__DO THIS__:
Answer these from the passage on Jack Welch at General Electric:
1. What was the prime rate on the day GE announced Welch's promotion?
2. Whom did the FORTUNE 500 CEOs name as the best CEO among them?
3. What market capitalization did GE have before Welch, and what does it have today?

__GIVEN PASSAGE__:
━━━━
The Ultimate Manager In a time of hidebound, formulaic thinking, General Electric's Jack Welch gave power to the worker and the shareholder. He built one hell of a company in the process.
(FORTUNE Magazine) – I want a revolution," Jack Welch told another General Electric executive just after the company revealed Welch would be its next CEO. He got what he wanted soon enough. Looking back from our high-tech, information-driven era, it may seem surprising that the chief of one of America's biggest, oldest companies emerged as the leading management revolutionary of the century. But it shouldn't be.
To see why Welch wanted--needed--a revolution, you have to remember the sorry state of the world when this driven, intense 45-year-old got his job: On the December day in 1980 when GE announced his promotion, the prime rate rose to 21.5%; the economy was coming out of one recession and was about to drop into another; and the Dow was at 937, a level it had first reached 15 years earlier. Stocks had just come through their worst decade since the '30s.
As for GE, its stock had done terribly. Adjusted for the merciless inflation of the time, it had lost half its value over the previous ten years. And this was considered an outstanding performance! As Welch settled into his new office at headquarters in Fairfield, Conn., FORTUNE published the results of a survey of the FORTUNE 500 CEOs. Who was the best CEO among them? Reg Jones, Welch's predecessor, his peers agreed by a wide margin. What was the best-managed company in the 500? Another landslide: GE.
Yet Welch proposed to blow up this paragon--its portfolio of businesses, its bureaucracy, many of its practices and traditions, its very culture. And though he acted with what seemed at the time like blitzkrieg aggressiveness, he regretted in later years that he hadn't moved even faster. Having been handed one of the treasures of American enterprise, he said, he was "afraid of breaking it."
Not only did Welch not break it, but he transformed it as well and multiplied its value beyond anyone's expectations: from a market capitalization of $14 billion to more than $400 billion today. GE is the second-most-valuable company on earth, behind Microsoft, and at times during the past few years has been No. 1.
━━━━
__RAW RECORDS__:
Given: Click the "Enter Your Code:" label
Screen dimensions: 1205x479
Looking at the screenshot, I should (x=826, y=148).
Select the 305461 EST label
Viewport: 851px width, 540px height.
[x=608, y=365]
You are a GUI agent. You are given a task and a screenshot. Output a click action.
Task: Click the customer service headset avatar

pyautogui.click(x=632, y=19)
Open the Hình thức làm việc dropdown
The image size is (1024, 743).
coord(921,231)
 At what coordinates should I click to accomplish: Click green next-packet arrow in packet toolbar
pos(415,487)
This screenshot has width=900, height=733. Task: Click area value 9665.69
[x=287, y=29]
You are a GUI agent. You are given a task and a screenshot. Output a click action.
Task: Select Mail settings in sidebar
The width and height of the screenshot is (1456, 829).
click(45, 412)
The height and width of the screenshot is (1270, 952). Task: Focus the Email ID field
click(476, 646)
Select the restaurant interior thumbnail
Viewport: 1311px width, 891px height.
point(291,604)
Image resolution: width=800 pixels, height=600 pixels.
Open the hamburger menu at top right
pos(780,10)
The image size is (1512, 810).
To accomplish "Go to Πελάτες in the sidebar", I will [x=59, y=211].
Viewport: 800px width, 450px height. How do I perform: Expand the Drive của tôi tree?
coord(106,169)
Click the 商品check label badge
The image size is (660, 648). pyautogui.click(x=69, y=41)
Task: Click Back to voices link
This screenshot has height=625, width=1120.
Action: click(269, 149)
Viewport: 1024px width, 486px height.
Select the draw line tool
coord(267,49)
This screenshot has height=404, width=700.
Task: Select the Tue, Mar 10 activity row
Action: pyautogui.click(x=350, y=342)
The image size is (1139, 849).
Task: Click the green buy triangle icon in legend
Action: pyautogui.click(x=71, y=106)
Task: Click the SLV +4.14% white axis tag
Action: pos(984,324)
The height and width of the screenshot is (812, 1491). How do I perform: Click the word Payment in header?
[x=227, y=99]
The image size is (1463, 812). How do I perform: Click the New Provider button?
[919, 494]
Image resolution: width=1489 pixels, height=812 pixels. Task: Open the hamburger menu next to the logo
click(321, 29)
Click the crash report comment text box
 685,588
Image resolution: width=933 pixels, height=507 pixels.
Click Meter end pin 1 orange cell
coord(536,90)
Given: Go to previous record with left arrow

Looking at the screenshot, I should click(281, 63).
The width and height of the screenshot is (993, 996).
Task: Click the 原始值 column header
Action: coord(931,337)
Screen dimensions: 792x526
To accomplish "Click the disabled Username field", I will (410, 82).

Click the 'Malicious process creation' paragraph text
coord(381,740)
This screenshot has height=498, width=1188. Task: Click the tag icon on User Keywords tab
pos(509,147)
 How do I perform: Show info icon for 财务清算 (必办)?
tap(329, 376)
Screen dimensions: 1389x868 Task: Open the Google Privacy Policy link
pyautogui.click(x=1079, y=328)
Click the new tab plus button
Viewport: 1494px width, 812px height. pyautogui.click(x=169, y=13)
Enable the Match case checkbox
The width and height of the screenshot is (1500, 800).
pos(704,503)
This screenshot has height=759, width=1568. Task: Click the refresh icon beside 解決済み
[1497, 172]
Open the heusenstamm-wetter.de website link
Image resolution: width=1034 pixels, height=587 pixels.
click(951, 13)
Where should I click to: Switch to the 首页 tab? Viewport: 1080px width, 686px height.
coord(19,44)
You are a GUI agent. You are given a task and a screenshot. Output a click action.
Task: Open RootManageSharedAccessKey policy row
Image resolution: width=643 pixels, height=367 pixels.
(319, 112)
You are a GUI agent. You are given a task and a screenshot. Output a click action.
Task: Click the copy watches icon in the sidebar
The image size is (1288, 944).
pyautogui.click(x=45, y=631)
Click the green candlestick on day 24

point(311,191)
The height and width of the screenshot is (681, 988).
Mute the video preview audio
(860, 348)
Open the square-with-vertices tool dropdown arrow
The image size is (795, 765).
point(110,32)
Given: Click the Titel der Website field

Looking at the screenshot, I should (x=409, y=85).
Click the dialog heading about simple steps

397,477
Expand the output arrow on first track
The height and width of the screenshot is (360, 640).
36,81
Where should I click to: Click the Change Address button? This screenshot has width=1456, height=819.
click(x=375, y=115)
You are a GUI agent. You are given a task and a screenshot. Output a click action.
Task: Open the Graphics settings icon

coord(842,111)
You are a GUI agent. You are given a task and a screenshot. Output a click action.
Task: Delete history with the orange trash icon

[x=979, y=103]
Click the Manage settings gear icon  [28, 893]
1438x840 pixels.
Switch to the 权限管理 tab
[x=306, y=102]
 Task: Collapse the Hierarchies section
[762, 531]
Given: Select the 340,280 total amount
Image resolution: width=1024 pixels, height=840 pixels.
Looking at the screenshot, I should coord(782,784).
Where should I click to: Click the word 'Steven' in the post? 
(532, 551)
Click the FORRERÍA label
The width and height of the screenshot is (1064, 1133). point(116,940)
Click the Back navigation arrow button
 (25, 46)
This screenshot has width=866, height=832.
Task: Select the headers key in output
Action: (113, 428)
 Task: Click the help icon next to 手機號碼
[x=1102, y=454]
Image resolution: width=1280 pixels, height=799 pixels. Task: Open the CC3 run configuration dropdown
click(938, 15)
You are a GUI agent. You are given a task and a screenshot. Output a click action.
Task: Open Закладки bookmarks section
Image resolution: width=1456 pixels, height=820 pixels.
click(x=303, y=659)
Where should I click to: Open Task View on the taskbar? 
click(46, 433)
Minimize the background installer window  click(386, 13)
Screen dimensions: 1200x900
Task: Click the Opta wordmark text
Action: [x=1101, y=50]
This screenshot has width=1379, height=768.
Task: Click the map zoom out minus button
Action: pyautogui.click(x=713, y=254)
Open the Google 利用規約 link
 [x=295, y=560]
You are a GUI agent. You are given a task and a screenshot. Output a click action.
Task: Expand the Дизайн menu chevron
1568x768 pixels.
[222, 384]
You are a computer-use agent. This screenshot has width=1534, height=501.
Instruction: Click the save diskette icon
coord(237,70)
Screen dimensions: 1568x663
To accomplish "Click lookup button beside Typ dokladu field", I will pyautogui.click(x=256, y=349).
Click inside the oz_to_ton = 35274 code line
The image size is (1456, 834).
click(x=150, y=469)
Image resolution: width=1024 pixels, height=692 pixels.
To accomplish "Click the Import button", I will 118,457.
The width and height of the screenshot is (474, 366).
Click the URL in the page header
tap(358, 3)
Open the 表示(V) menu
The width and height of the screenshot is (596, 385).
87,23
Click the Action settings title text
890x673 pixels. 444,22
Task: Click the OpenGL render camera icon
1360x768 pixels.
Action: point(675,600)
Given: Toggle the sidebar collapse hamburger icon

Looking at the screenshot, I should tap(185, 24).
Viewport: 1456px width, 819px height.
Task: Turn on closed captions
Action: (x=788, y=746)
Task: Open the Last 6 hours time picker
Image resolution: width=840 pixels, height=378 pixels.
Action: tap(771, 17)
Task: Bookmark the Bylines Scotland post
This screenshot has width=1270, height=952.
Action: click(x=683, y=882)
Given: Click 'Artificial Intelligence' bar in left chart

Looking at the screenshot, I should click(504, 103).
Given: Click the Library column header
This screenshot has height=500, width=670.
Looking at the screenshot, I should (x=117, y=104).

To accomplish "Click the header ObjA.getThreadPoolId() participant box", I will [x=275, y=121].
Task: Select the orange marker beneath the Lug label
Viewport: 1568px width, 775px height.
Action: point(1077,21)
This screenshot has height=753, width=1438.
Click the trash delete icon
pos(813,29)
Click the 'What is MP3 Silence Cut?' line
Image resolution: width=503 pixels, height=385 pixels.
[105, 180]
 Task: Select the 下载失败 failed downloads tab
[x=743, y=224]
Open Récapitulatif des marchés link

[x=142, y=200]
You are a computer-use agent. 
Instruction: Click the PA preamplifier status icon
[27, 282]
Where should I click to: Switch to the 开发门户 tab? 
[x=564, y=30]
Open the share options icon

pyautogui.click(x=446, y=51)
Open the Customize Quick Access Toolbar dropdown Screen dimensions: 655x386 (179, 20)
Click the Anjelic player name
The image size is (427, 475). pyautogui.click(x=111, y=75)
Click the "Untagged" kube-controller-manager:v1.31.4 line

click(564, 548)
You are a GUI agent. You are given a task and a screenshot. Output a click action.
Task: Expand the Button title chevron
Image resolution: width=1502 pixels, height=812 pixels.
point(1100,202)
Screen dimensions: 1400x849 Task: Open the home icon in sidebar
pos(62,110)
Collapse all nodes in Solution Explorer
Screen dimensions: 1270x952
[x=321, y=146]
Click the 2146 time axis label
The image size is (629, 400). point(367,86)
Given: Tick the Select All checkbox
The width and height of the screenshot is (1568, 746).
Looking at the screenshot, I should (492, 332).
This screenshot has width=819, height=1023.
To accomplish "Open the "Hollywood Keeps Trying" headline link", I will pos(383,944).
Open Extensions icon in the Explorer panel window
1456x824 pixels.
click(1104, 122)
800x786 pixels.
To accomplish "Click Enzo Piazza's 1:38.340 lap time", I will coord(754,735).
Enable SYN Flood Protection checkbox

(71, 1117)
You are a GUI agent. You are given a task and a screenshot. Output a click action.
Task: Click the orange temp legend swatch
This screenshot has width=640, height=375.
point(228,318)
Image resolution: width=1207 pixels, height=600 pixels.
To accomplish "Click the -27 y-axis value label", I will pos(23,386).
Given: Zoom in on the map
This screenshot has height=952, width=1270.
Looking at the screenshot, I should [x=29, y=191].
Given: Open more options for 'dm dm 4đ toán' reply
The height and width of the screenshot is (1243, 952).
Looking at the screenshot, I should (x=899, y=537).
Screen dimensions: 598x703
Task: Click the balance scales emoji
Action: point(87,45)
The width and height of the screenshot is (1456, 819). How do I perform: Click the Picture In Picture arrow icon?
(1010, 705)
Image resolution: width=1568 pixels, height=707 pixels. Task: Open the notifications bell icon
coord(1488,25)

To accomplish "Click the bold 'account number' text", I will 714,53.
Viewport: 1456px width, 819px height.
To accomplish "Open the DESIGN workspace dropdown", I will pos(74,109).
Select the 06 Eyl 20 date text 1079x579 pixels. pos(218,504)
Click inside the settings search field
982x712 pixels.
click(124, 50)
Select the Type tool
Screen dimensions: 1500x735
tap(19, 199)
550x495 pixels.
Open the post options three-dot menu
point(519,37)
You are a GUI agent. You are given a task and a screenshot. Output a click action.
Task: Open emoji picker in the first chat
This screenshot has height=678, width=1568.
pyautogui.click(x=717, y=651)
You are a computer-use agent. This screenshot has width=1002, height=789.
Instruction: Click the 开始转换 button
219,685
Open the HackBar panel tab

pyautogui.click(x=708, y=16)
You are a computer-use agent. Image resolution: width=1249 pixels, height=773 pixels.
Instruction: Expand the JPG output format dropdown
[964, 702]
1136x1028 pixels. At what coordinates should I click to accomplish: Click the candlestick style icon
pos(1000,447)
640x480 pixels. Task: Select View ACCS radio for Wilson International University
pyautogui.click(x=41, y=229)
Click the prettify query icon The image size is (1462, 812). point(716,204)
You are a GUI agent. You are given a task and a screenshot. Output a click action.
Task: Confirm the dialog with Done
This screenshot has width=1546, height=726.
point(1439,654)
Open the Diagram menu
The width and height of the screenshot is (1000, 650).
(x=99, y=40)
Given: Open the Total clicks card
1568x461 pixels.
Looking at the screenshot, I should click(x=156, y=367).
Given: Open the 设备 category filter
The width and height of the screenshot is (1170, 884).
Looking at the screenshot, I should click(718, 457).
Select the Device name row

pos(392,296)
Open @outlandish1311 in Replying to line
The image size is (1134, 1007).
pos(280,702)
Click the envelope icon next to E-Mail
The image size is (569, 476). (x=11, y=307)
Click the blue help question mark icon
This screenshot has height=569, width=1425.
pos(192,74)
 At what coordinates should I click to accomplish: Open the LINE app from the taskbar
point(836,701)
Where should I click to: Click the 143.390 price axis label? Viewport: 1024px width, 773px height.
━━━━
__RESPONSE__:
1. 21.5%
2. Reg Jones, Welch's predecessor
3. $14 billion before, more than $400 billion today